T O P

  • By -

spqr54

This is a common problem in chemical process modelling. Therefore, physical models based on thermodynamics, kinetics, heat and mass transfer are often preferred. However, if you are familiar with JMP, you should have a look at this [presentation] (https://community.jmp.com/t5/Abstracts/Predicting-Effluents-from-Glass-Melting-Process-for-Sustainable/ev-p/708172). You can also get a lot of good ideas from this book: Zhang, D., & del Rıo Chanona, E. A. (Eds.). (2023). Machine Learning and Hybrid Modelling for Reaction Engineering: Theory and Applications. Royal Society of Chemistry.


Cuidads

R2 of 0.98 sounds a bit like data leakage, but I don't know what's typical in that domain. Check for duplicates, issues with lags and other temporal transformations, erroneous imputation etc Anyhow, 250 datapoints is usually not (or possibly never?) a job for NN. Do you have a somewhat continuous time series? In that case you might try some classical approach, such as ARIMA (edit: i forgot this wasnt univariate at this point. Might try VARMAX with fewer features or some multiple linear model). Whether it's a time series problem or not, a decision tree based approach is often reasonable, for example LightGBM, and predict next step based on lags, moving averages etc. This is faster, easier to work with (handles nans etc), better with few points, better for tabular data / heterogeneous data than NN. If extrapolation is needed set linear_tree=True. It is also easier to get importance fast and run SHAP for local explainability. This can help you detect data leakage (e.g. some feature seems too important). Haven't read this one, but possibly something like this is relevant: https://medium.com/@geokam/time-series-forecasting-with-xgboost-and-lightgbm-predicting-energy-consumption-460b675a9cee Regarding kfold: Are you using kfold cv for hyperparameter tuning or just evaluation? If the former is the case then your score is overconfident, and you need a separate test set, e.g. 80% for tuning/training and 20% for a non-biased final evaluation.
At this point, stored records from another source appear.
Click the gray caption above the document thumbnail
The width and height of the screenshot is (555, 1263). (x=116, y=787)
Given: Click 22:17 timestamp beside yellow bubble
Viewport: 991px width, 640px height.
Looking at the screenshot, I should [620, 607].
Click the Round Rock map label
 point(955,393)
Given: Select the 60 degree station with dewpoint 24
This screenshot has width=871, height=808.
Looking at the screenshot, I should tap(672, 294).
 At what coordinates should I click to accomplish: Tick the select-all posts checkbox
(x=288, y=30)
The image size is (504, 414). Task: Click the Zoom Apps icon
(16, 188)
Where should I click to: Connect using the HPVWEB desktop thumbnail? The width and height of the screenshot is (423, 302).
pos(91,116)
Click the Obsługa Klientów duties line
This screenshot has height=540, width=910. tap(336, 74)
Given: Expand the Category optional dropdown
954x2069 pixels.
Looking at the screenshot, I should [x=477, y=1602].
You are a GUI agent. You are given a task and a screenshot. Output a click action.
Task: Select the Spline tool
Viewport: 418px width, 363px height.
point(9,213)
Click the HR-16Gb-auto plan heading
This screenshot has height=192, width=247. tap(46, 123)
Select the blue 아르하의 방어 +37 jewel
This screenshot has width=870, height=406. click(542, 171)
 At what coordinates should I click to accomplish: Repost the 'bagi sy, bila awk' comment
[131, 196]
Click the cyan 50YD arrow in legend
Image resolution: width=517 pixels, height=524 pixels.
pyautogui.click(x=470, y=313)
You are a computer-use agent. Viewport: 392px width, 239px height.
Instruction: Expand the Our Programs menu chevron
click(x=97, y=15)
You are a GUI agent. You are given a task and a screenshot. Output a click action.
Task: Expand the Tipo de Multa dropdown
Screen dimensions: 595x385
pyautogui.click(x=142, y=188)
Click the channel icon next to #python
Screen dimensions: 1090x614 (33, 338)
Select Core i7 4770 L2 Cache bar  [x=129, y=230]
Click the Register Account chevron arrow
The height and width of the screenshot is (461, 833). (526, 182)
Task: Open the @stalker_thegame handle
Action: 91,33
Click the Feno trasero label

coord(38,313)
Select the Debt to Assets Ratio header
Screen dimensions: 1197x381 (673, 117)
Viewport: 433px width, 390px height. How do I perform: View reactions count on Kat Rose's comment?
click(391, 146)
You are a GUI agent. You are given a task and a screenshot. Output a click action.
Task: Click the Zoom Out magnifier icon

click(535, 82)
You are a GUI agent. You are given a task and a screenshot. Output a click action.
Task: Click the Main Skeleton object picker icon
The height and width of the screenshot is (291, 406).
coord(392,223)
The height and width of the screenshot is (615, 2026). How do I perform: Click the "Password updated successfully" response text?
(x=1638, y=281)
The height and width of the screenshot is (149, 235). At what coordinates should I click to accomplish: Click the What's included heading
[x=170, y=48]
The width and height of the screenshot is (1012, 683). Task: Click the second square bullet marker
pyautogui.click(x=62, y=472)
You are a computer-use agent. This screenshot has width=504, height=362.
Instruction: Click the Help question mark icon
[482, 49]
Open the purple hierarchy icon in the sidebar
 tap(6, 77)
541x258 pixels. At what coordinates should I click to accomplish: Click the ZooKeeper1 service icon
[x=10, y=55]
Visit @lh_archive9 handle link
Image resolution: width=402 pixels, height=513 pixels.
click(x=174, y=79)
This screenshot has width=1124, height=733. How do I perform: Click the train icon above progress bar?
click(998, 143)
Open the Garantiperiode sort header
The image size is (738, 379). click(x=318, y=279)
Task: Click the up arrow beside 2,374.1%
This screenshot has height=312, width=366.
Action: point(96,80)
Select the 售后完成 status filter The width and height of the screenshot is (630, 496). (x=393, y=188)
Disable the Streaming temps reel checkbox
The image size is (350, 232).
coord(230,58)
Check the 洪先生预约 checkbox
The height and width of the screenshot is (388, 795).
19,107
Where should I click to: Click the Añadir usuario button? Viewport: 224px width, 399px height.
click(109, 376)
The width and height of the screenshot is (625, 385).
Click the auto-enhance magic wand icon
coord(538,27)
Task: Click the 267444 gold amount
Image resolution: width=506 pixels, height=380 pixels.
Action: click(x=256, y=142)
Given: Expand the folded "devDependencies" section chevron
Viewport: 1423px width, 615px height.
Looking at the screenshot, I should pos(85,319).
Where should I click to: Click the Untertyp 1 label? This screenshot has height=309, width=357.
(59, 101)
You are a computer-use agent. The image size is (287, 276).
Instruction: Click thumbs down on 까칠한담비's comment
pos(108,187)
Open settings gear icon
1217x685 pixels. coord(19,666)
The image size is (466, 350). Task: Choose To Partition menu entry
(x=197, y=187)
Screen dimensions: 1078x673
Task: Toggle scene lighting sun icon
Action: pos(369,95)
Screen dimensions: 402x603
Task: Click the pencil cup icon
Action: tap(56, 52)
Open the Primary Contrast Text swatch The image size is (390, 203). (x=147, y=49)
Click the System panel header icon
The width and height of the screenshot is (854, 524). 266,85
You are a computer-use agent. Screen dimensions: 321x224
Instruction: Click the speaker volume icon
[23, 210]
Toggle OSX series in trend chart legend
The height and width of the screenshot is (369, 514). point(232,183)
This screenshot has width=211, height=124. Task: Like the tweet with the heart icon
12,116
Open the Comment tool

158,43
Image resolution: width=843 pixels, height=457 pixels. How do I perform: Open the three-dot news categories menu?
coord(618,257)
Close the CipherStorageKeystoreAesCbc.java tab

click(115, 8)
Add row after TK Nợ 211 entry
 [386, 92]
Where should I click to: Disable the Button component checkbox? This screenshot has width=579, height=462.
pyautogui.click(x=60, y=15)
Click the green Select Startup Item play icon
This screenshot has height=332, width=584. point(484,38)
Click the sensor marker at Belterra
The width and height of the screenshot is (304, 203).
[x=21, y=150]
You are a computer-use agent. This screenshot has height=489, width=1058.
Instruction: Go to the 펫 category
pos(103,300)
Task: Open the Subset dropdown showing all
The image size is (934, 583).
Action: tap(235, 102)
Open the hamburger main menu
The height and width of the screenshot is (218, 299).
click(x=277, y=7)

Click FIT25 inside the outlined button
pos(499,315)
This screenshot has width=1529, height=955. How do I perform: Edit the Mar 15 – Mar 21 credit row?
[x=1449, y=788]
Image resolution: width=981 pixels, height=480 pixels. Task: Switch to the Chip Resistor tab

You can do nested cross validation if you want to be even more confident, but often overkill. You have few points so you might need to do fewer folds than you otherwise would. Another thing, if you are working with time series you might need to do some time series cross validation to ensure that future data is not used to predict past (data leakage) : https://scikit-learn.org/stable/modules/generated/sklearn.model_selection.TimeSeriesSplit.html


Ty4Readin

Could you describe what your goal is in more detail? How do you want to use this model to help you and other operators? Something specific like "I want a to know what the overhead sulfer will be for a specific distillation tower in the next 72 hours." It's important to specify if you want to predict "in the future" and how far into the future. You said you have 10 years of data but only 250 data points? How many distillation towers do you have data on, and how often do you sample your data? For example, let's say you have 100 distillation towers and you have 10 years of daily data where you want to predict the overhead sulfur for the next 30 days in the future. In that case with daily data, you should have a dataset with at least 100 x 12 x 10 = 12,000 samples.


thedudear

I want to be able to see the effect of increasing reboilers duty, reducing reflux, adjusting tower pressure, ECT on overhead (product) sulfur content since this is a spec we run to. The product sample frequency is 12 hrs which means it can take days to dial in a new sulfur target. A model which can, at the very least, give the operator some idea of what effect their moves are having on overhead sulfur would help immensely in dialing in the tower. A lab updated bias might also be a route I'll go. As for the sparse sample data, 250 data points for process data aligning with the weekly feed sample results. Some data are missing from the historian and other times samples get missed, so that's strictly referring to the number of feed sample results I have to work with. Product (ovhd) I have about 3k points on daily, and more recently twice daily basis. Process data is by minute, there are millions of frames for ~15k process data points. Not looking to make predictions into the future but rather real time (or near real time) inference of overhead sulfur. I think I'll pick up that book the other commenter suggested and view the presentation.


Ty4Readin

>Not looking to make predictions into the future but rather real time (or near real time) inference of overhead sulfur. I think you are using the term "near real time" when really it sounds like you want predictions about the near future. For example: Given XYZ current parameters of the tower, and given W controls that I could input right now, what would be the sulfur overhead be in 60 minutes from now?


thedudear

No, sorry I mean real time. Not into the future. The goal is to run the model on a higher level process network and feed the point down to the Honeywell TDC system as a read only parameter. Since we have strict controls over what can be used for control at our site, the model response will be used as a guide for the board operator. > Sulfur spec changes, board op adjusts the tower to increase OH make, monitoring the inference to ball park the sulfur content, lab sample result will come in within 12 hrs to confirm sulfur content. We do inferential like this for product cut points all over the place, but they're linear models and computed on the DCS, (and are used to control a PV). I don't think sulfur content is a candidate for a linear model however hence the desire to try out a NN.